Liberté est effectivement un album de grande maturité. Les dernières réformes de Khaled s'avèrent à la fois roots et raffinées. «Ma musique doit toujours être de plus en plus recherchée, estime le principal intéressé. Dans mon orchestre, par exemple, j'ai aimé intégrer le luth (oud) et les cordes (violon et violoncelle), qui s'ajoutent aux percussions traditionnelles et à l'instrumentation rock. Chaque musicien du groupe est capable, d'ailleurs, de jouer deux instruments différents. Je voulais faire la jonction avec le rock, mais sans le côté hard. Avec une douceur, quoi. Je voulais aussi refaire des musiques de ma région, car j'appartiens toujours au Maghreb. Dans cette optique, par exemple, j'ai repris des airs gnawas, cette musique transe qu'on trouve à Marrakech ou à Oran. La transe qui fait guérir, l'exorcisme...»

Choisir son arme

Enfant terrible d'Oran, transplanté à Paris depuis les années 90, Khaled s'est installé au Luxembourg. «J'y ai trois petites gonzesses, je voulais un peu sortir de la foule tout en restant au coeur de l'Europe. Un peu de liberté familiale dans un petit patelin...Vivre en paix, quoi.»

Khaled se dit d'ailleurs partisan de la paix. Or, en janvier dernier, alors qu'Israël bombardait Gaza, le quotidien algérien Ennahar a écrit que le chanteur avait affirmé être «prêt à prendre les armes pour aller combattre à Gaza».

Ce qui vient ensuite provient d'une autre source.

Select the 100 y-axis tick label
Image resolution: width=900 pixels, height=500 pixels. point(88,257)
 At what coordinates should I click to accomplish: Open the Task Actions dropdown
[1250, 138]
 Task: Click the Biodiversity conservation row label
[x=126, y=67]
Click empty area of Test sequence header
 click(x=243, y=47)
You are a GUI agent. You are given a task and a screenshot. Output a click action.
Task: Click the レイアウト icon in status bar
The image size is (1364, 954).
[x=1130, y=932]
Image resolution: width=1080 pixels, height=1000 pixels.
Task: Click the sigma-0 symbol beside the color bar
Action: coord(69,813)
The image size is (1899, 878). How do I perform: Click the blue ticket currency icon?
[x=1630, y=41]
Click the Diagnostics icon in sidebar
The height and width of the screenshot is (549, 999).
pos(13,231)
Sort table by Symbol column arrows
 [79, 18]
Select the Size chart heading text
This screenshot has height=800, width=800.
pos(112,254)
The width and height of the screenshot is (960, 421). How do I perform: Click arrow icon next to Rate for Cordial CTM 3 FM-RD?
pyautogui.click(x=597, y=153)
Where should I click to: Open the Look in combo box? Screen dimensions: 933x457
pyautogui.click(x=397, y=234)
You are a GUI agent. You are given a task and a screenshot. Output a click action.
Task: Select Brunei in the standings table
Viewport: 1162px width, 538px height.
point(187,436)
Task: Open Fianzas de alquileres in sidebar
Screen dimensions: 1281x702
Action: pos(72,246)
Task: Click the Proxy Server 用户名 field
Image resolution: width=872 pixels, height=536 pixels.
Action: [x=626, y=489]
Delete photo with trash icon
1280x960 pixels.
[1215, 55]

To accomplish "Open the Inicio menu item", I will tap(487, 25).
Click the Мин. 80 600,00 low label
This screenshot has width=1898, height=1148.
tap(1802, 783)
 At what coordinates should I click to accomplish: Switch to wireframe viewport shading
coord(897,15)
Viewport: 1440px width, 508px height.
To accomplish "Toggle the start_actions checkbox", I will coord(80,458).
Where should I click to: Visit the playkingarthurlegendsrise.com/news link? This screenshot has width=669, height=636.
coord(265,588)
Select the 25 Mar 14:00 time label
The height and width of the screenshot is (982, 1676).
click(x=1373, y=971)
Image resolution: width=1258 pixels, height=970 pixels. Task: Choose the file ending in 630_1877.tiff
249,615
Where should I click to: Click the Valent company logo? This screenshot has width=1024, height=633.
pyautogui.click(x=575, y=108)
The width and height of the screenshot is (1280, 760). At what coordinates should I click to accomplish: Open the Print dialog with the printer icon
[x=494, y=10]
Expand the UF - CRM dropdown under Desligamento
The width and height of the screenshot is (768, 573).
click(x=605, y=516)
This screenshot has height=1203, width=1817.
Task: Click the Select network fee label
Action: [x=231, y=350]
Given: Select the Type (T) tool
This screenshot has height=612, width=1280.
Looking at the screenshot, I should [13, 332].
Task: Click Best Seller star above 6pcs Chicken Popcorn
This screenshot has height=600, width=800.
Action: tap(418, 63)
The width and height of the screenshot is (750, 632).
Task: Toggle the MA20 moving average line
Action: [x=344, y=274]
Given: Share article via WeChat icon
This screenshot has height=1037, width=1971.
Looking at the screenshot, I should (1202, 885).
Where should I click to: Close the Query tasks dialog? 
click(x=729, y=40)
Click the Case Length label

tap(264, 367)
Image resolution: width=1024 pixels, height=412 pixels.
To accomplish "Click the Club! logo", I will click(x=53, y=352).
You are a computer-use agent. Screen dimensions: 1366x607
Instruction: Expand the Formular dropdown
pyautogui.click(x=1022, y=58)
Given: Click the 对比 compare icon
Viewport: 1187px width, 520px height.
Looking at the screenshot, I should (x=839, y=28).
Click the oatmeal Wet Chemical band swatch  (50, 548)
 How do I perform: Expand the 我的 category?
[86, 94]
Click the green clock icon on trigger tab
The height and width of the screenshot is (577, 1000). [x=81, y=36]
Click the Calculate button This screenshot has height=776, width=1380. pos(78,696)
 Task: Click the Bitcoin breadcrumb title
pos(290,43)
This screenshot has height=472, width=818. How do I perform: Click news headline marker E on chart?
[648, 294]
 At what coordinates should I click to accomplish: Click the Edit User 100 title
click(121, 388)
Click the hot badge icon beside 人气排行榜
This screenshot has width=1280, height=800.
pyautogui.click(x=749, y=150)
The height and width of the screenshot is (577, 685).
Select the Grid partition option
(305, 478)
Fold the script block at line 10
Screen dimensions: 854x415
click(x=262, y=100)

«J'ai été surpris, confie Khaled. Parfois on déforme mes propos... Mais il fallait quand même parler des innocents! Ce que je voulais dire vraiment? C'est qu'il fallait réaliser les horribles choses qui se produisaient à Gaza, les civils encerclés, les enfants tués, les hôpitaux détruits. La bombe, elle, ne choisit pas qui elle tue, la balle ne choisit pas la personne. Maintenant, il n'y a plus de respect. Maintenant, on tue les enfants et on fait sauter les hôpitaux.»

On lui repose la question: prendre les armes? Khaled déclenche un rire dont on ne sait s'il est empreint d'ironie ou de nervosité. «Prendre les armes alors que j'ai toujours refusé de faire le service militaire, car je ne pouvais m'imaginer tirer du fusil? Mes armes, c'est ma voix, mes chansons, ma musique. Je veux la paix, l'amour, le bonheur, je veux casser les frontières. Point barre.»

Khaled se produit demain, 21h, Place des festivals, dans le cadre des FrancoFolies.

EN UN MOT

L'enfant terrible d'Oran est encore et toujours LA voix du raï moderne et de la musique populaire maghrébine.

ALBUMS ESSENTIELS

KUTCHE

Créé en 1988 avec Safy Boutella et Martin Meissonnier, Kutche est considéré comme le disque charnière du raï, tel qu'on l'a connu ensuite en Occident. L'esprit rock qui s'en dégage est tout simplement explosif.

LIBERTÉ

En 2009, Khaled renoue avec le réalisateur Martin Meissonnier, mais dans un contexte plus proche de la grande musique maghrébine. Oud, cordes, percussions traditionnelles confèrent à la voix de Khaled une facture de crooner des plus sophistiquées.